**WORK INSTRUCTIONS:**
Would you echo the entries below word for word, from the very first line through the line containing "point(60,84)", with both of those lines included, and leave out the pictures?
#### RECORDS SUPPLIED ####
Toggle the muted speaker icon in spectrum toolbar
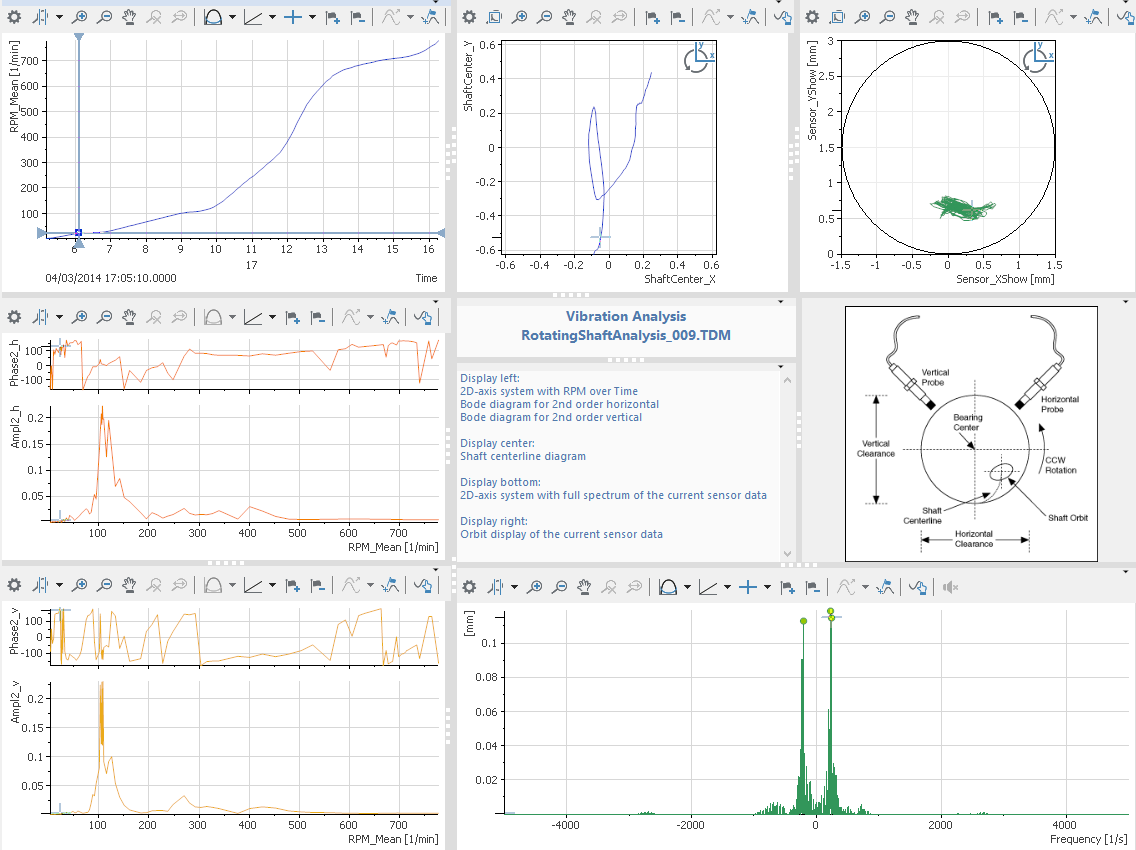 coord(951,587)
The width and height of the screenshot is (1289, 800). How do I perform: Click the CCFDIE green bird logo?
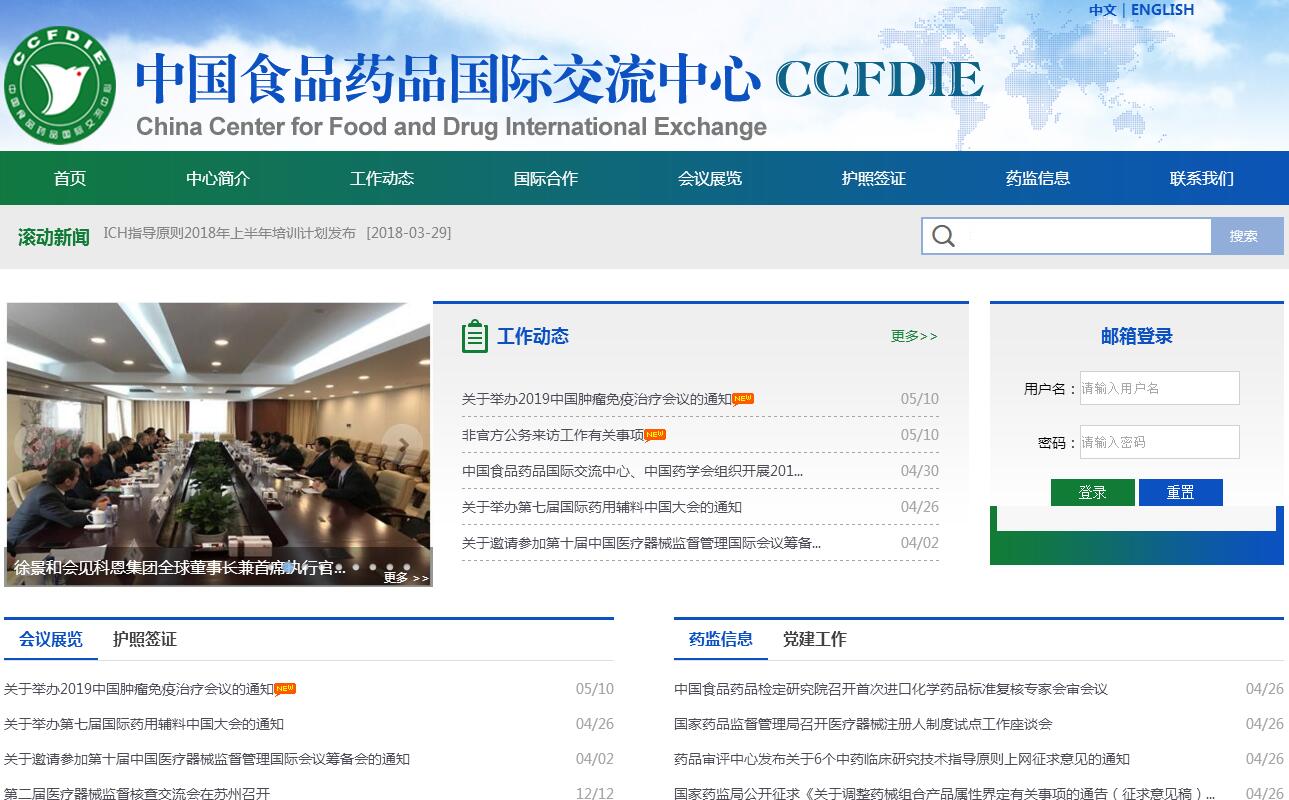point(60,84)

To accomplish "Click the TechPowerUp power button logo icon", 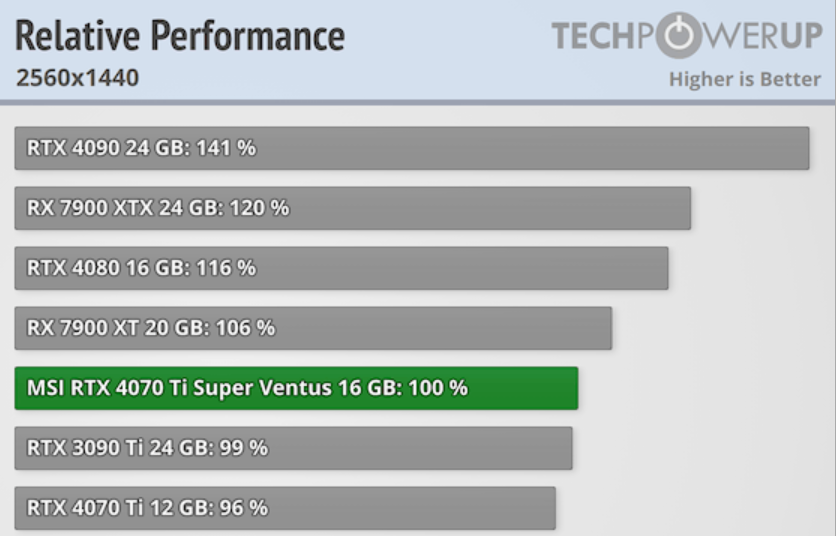I will pyautogui.click(x=679, y=36).
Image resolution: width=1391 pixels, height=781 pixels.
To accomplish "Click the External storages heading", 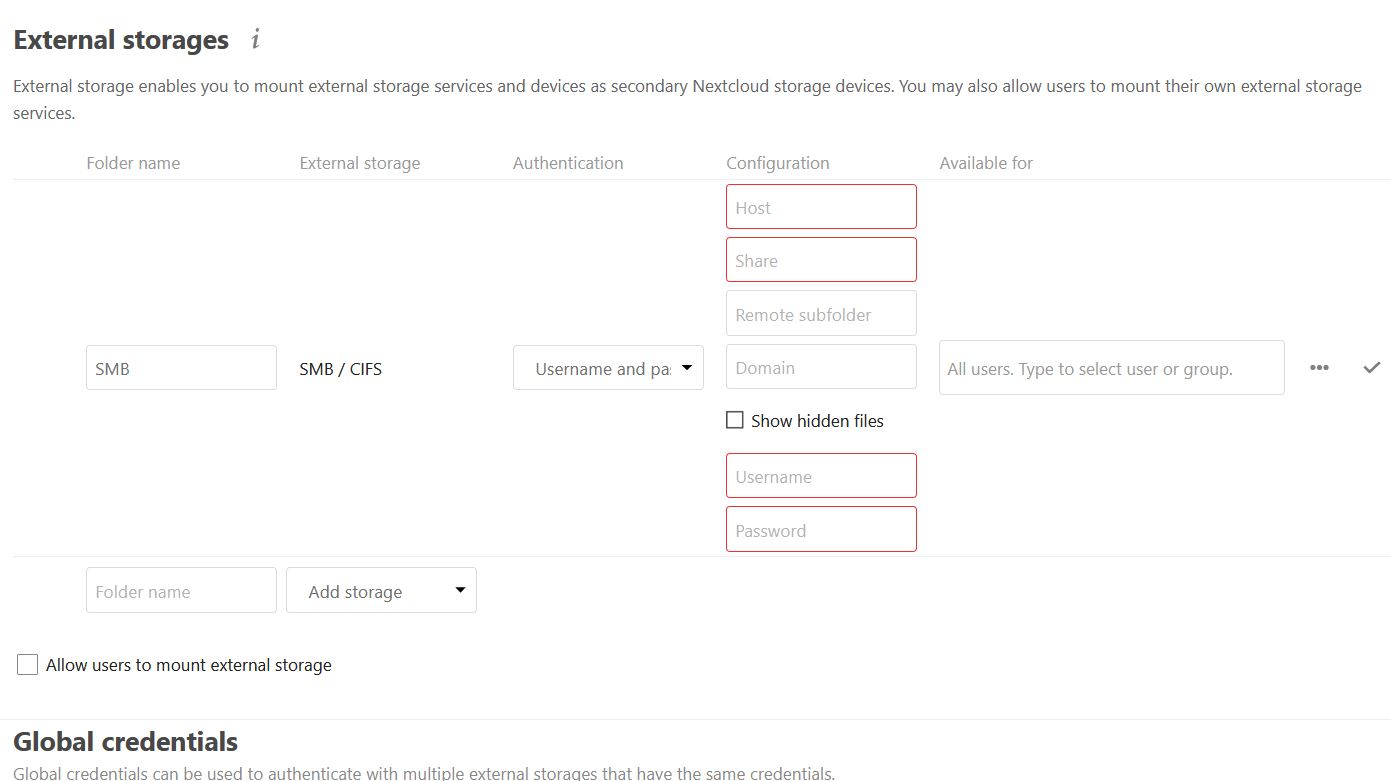I will pos(121,40).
####
**TASK SOLUTION:**
Toggle the muted speaker icon in spectrum toolbar
 coord(951,587)
The width and height of the screenshot is (1289, 800). How do I perform: Click the CCFDIE green bird logo?
point(60,84)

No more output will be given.